> **Task brief**: Express the records from the line that contains "Check option C. Paris in preview" through the line that contains "[x=829, y=332]" as a Markdown table with the columns n and Line, one row per line and both of those lines included. Skip blank lines and leave the pictures out.

> **Stored records**:
▬▬▬▬▬▬▬▬▬▬

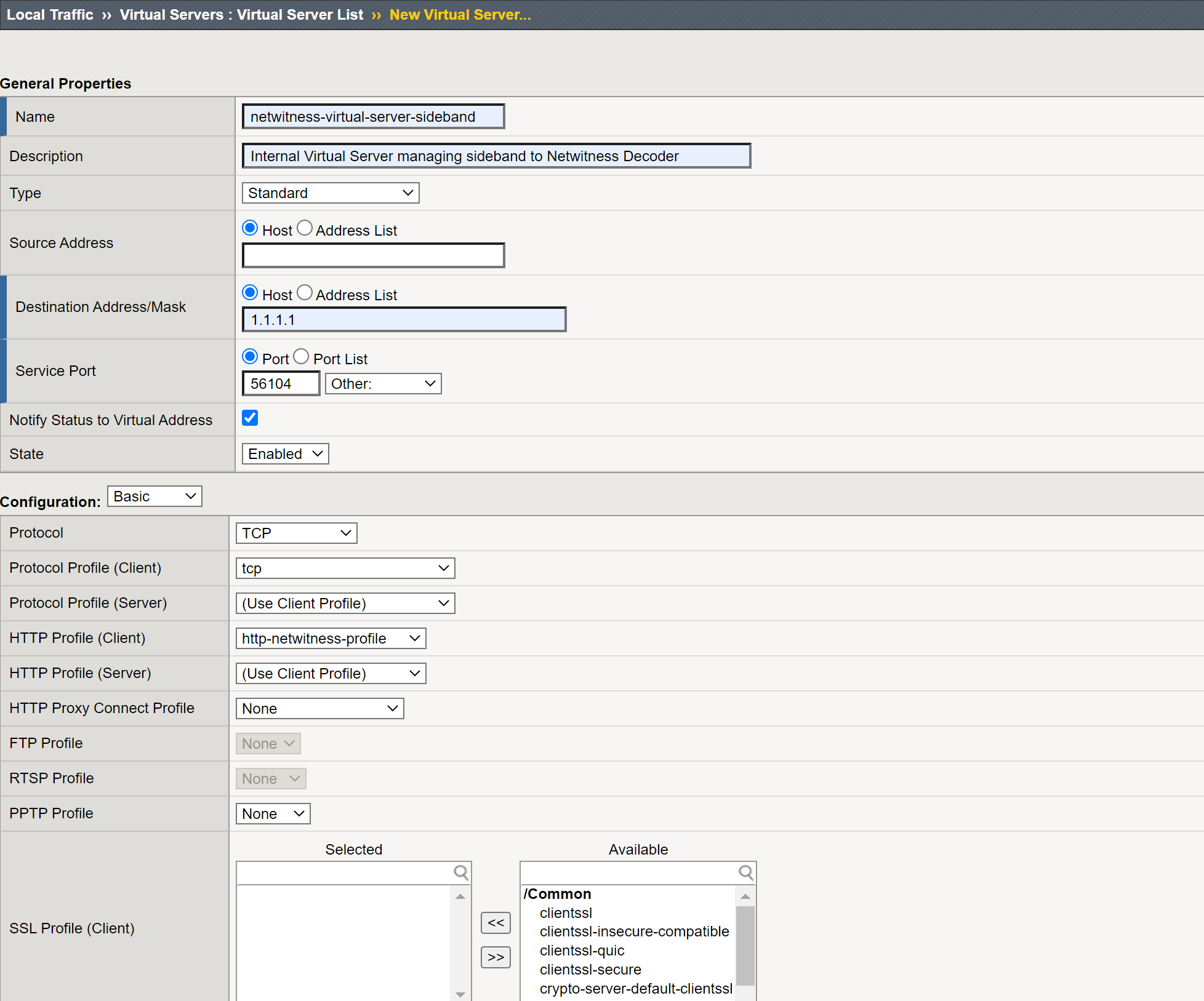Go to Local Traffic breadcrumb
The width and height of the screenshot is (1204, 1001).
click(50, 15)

▬▬▬▬▬▬▬▬▬▬

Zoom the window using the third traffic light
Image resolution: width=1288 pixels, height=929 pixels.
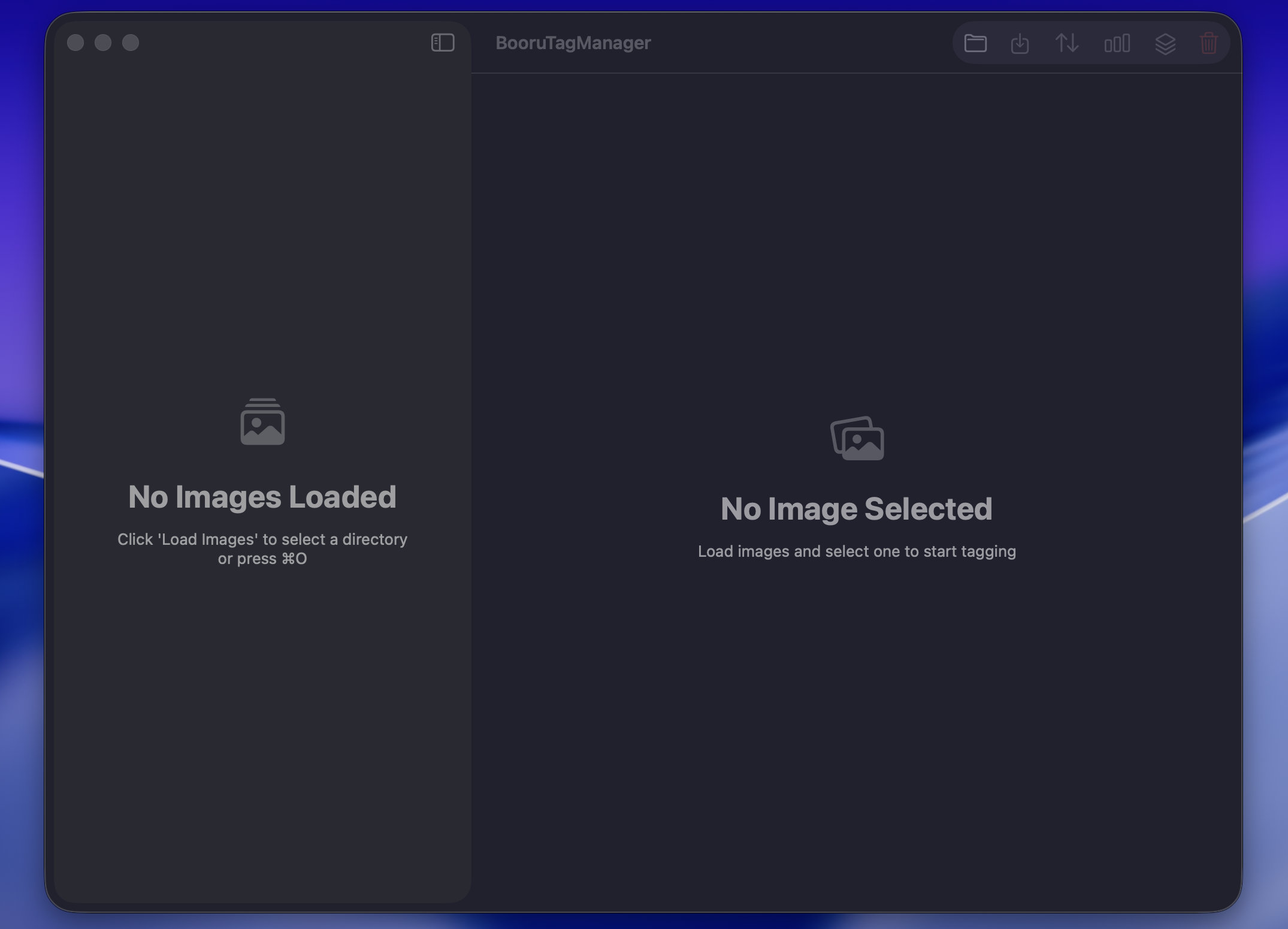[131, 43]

▬▬▬▬▬▬▬▬▬▬

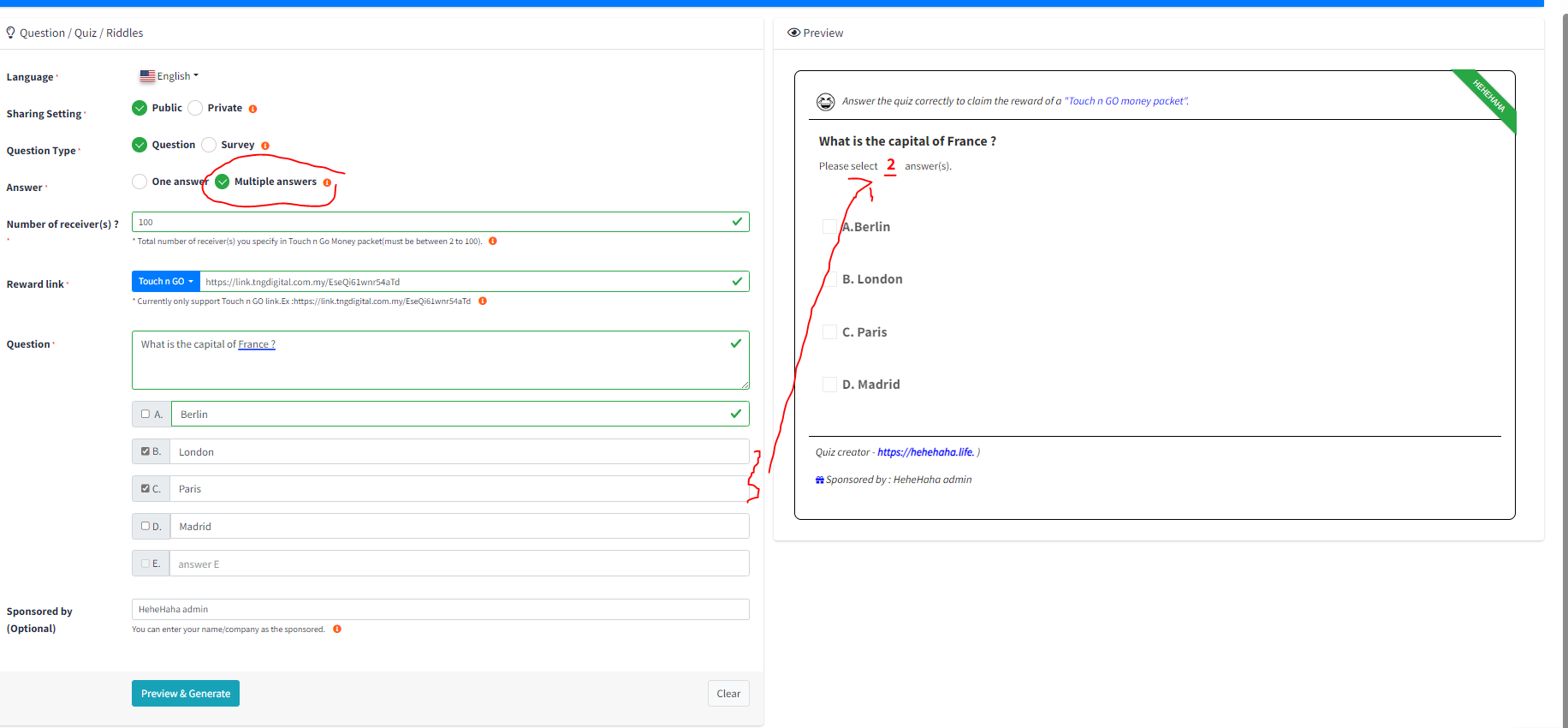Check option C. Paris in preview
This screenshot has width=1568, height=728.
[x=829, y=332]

▬▬▬▬▬▬▬▬▬▬

> **Written answer**:
| n | Line |
|---|---|
| 1 | Check option C. Paris in preview |
| 2 | This screenshot has width=1568, height=728. |
| 3 | [x=829, y=332] |